Estas prescrições podem ser naturalmente esperadas dos populistas que levaram Bill de Blasio à prefeitura de Nova York após 12 anos de reinado plutocrático de Mike Bloomberg ou dos partidários de Elizabeth Warren, a senadora liberal de Massachusetts. Mas elas vieram da diretora executiva do FMI, cuja organização tem sido a vilã na visão de mundo do movimento anti-globalização, o cérebro diabólico da “doutrina de choque” da plutocracia para dominar o planeta.
Essa narrativa ainda está bem viva - Lagarde recusou um convite para ser palestrante no início deste ano no Smith College depois que alunos e professores reclamaram que ela não deveria ter sido convidada porque o FMI era “um sistema corrupto” que alimenta a opressão e o abuso de mulheres em todo o mundo.
No Guildhall, o dia terminou com o discurso do orador principal da noite, um dos arquitetos e fiscalizadores do capitalismo global, Mark Carney, governador do Banco da Inglaterra. Ele disse que o aumento da desigualdade de renda era real e internacional: “No seio das sociedades, praticamente sem exceção, a desigualdade de resultados, tanto dentro de uma geração como intergeracionalmente, tem comprovadamente aumentado”. Ele refutou o argumento centrista popular que isso tem a ver com meritocracia: “Agora é a hora de ser famoso ou de ter sorte”. E ele avisou, com uma linguagem forte, que o sistema capitalista estava em risco: “Assim como qualquer revolução come seus filhos, o fundamentalismo de mercado sem controle pode devorar o capital social essencial para o dinamismo de longo prazo do próprio capitalismo”.
O espetáculo de plutocratas comendo risoto porcini em uma mansão georgiana e lamentando os excessos do capitalismo clama pela ironia de Tom Wolfe - um comentarista britânico foi nessa direção ao satirizar que a reunião teria sido mais apropriadamente chamada de um encontro sobre o “capitalismo exclusivo”.
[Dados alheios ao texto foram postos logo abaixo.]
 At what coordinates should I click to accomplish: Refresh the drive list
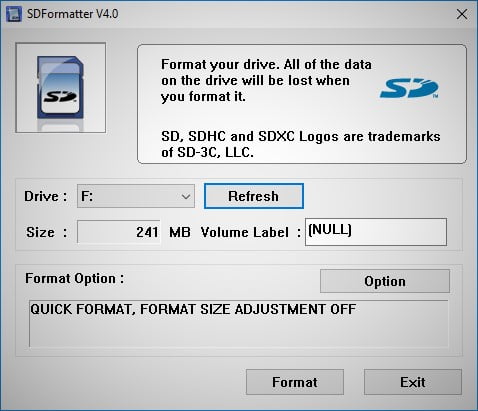tap(254, 196)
Mas esse foi precisamente o ponto – e por que a conferência, e a tendência mais ampla é parte da questão. A maior parte da conferência “Capitalismo Inclusivo” não foi registrada, mas os participantes foram nominalmente convidados da plutocracia global, incluindo Eric Schmidt, presidente executivo da Google, Stephen Schwarzman, co-fundador e CEO da Blackstone, e os CEOs das companhias UBS, GlaxoSmithKline, Dow Chemical e Honeywell.
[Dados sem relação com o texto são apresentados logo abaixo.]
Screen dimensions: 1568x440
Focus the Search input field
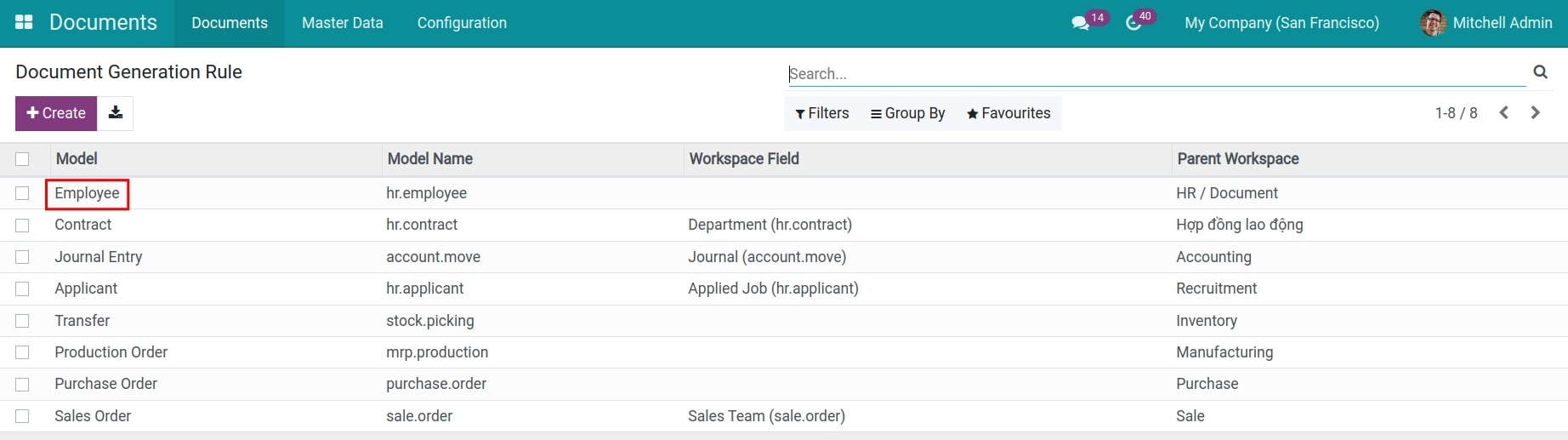[x=1156, y=74]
Há outros sinais dessa mudança. As finanças sociais, que levam em conta os objetivos sociais e ambientais, está se movendo de um nicho pequeno para a maioria – 1 trilhão de dólares foram investidos em fundos de financiamentos sociais nos Estados Unidos em 2012, um aumento de cinco vezes de 202 bilhões de dólares em 2007. Sallie Krawcheck, uma ex-executiva sênior do Citigroup e do Bank of America, em junho abriu um fundo de índice focado em empresas com um maior número de mulheres em cargos superiores e em seus conselhos de administração. Ela disse que o objetivo é ter um impacto social e ao mesmo tempo ganhar um retorno de investimento justo. Alguns outros líderes empresariais, em indústrias que não são consideradas como tendo muita consciência social, estão começando a apoiar políticas públicas que elevariam seus custos no curto prazo. Eles incluem o CEO do McDonalds, que em um discurso pouco notado, em maio ûltimo, disse que o “McDonald’s vai ficar bem” se o salário mínimo subir.